**Problem requirements:** Your answer must be an exact copy of the lines from the one containing "The width and" through the last line of the records below, with no pictures; please include nothing else.

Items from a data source
.....

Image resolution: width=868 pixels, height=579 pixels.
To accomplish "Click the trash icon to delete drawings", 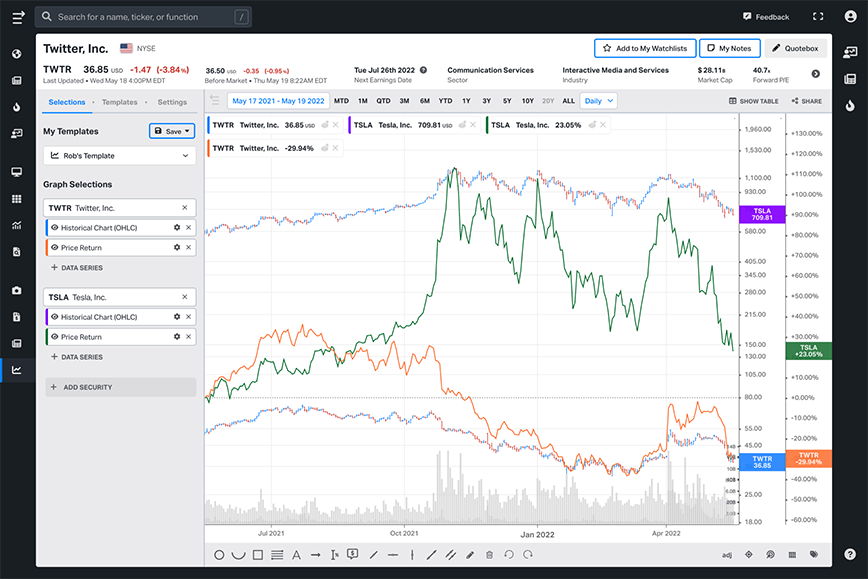I will [489, 554].
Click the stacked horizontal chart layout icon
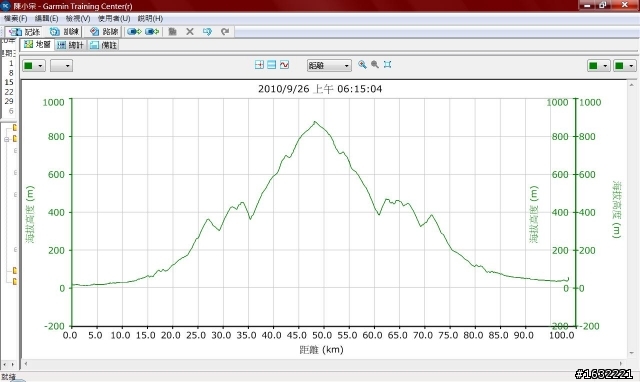640x382 pixels. pyautogui.click(x=271, y=64)
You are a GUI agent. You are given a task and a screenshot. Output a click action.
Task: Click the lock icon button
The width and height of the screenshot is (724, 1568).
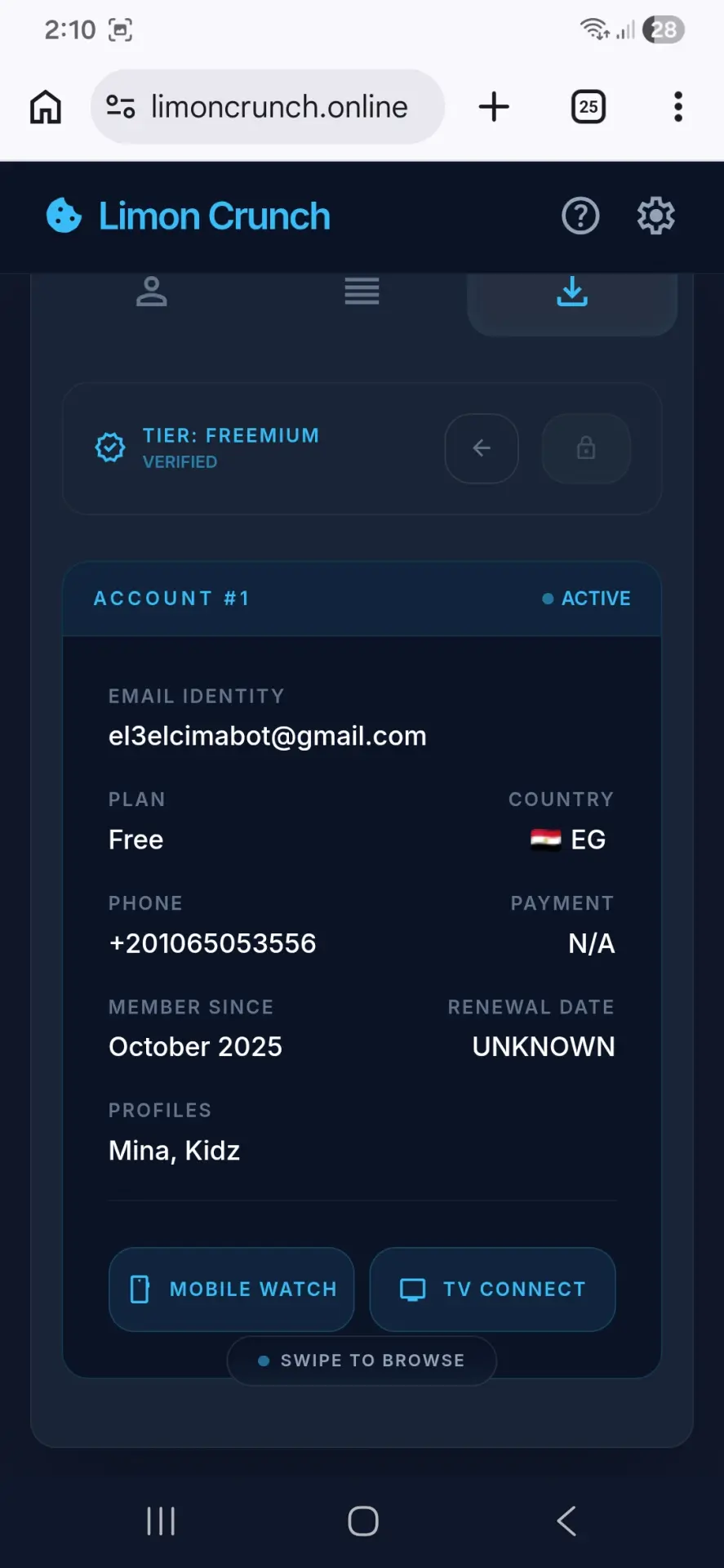(586, 448)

.....

**Problem solution:**
The width and height of the screenshot is (724, 1568).
(586, 448)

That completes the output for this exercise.